Playtex Products v. Procter & Gamble — “Substantially” Flattened Surfaces Is a Term of Approximation, Not an Absolute Requirement of Flatness

Case
Playtex Products, Inc. v. Procter & Gamble Company and Procter & Gamble Distributing Company
Court
U.S. Court of Appeals for the Federal Circuit
Date Decided
March 7, 2005
Docket No.
No. 04-1200
Judge(s)
Judge Gajarsa wrote for the court; panel included Judges Lourie and Linn
Citation
400 F.3d 901 (Fed. Cir. 2005)
Topics
Claim construction, substantially, term of approximation, tampon applicator, summary judgment, plain and ordinary meaning, preferred embodiment

Background

Playtex Products owned a patent on a tampon applicator with a distinctive design feature: diametrically opposed, substantially flattened surfaces on the barrel that allowed users to grip and control the applicator more easily during insertion. The key claim language covered a tampon applicator with a barrel having “substantially flattened surfaces” — surfaces that were intended to provide a tactile grip advantage over traditional smooth cylindrical applicators.

Procter & Gamble introduced a competing tampon applicator that Playtex argued infringed its patent.

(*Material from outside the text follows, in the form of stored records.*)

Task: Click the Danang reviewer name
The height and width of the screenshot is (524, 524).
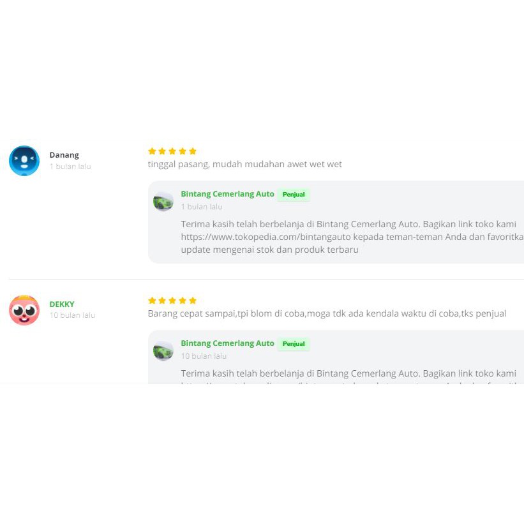Action: [x=64, y=155]
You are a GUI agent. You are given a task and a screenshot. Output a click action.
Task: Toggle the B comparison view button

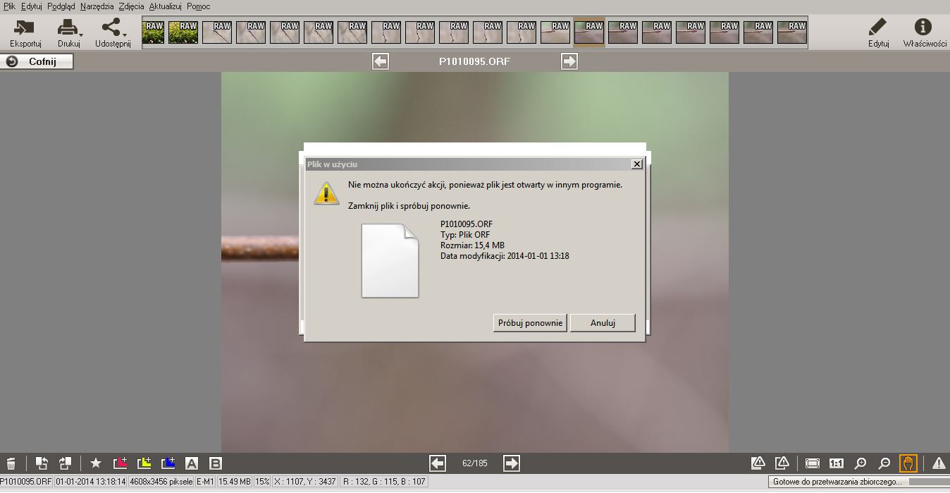pyautogui.click(x=216, y=463)
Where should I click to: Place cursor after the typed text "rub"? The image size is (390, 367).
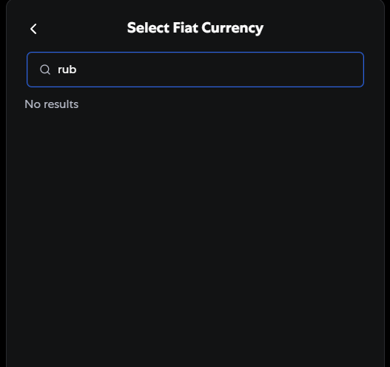click(77, 70)
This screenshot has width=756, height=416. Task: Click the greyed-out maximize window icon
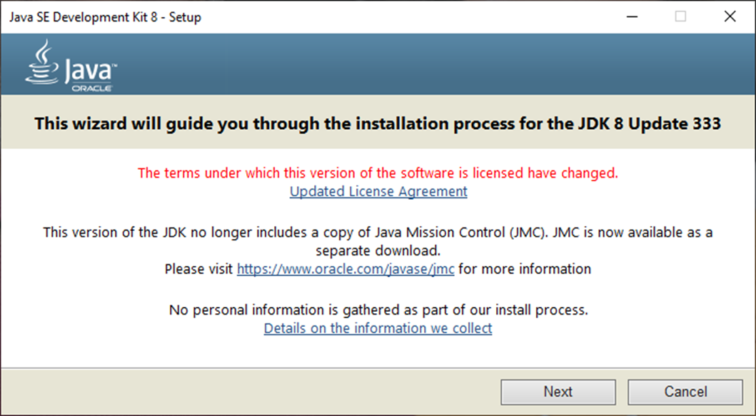[680, 16]
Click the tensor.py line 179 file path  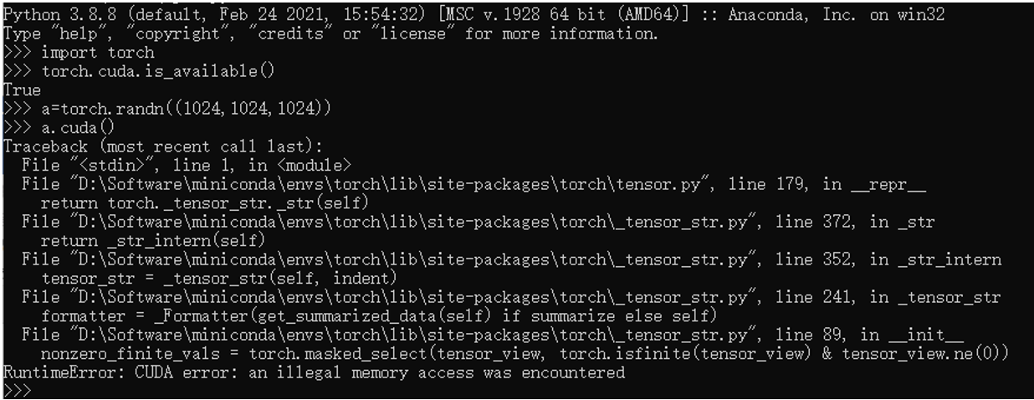pyautogui.click(x=335, y=183)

The district court construed the term “substantially flattened surfaces” to require surfaces that were flat within a manufacturing tolerance — an interpretation based largely on expert testimony defining “substantially” in this technical context as meaning essentially geometrically flat. On that construction, the district court granted summary judgment of non-infringement in favor of Procter & Gamble. Playtex appealed the claim construction ruling.

The Court’s Holding

The Federal Circuit reversed, holding that the district court’s construction read out the ordinary meaning of “substantially” and erroneously imposed a numerical precision requirement that the claim language did not demand. Judge Gajarsa wrote for the panel that “substantially” is a well-established term of approximation in patent law — meaning “approximate” rather than “perfect” — and that construing it to require flatness within manufacturing tolerances stripped it of its intended functional significance.

The court explained that the proper construction of “substantially flattened surfaces” is surfaces that are materially flatter than the cylindrical front portion of the applicator. This construction preserves the ordinary meaning of “substantially” as indicating that the flattening need not be absolute or geometrically perfect, but must nonetheless be meaningful and perceptible — substantially flatter than a cylinder rather than merely nominally or trivially different from it. The district court’s construction, by requiring near-perfect flatness within a geometric manufacturing tolerance, had effectively read the word “substantially” out of the claim and replaced it with a stricter, unwritten geometric standard.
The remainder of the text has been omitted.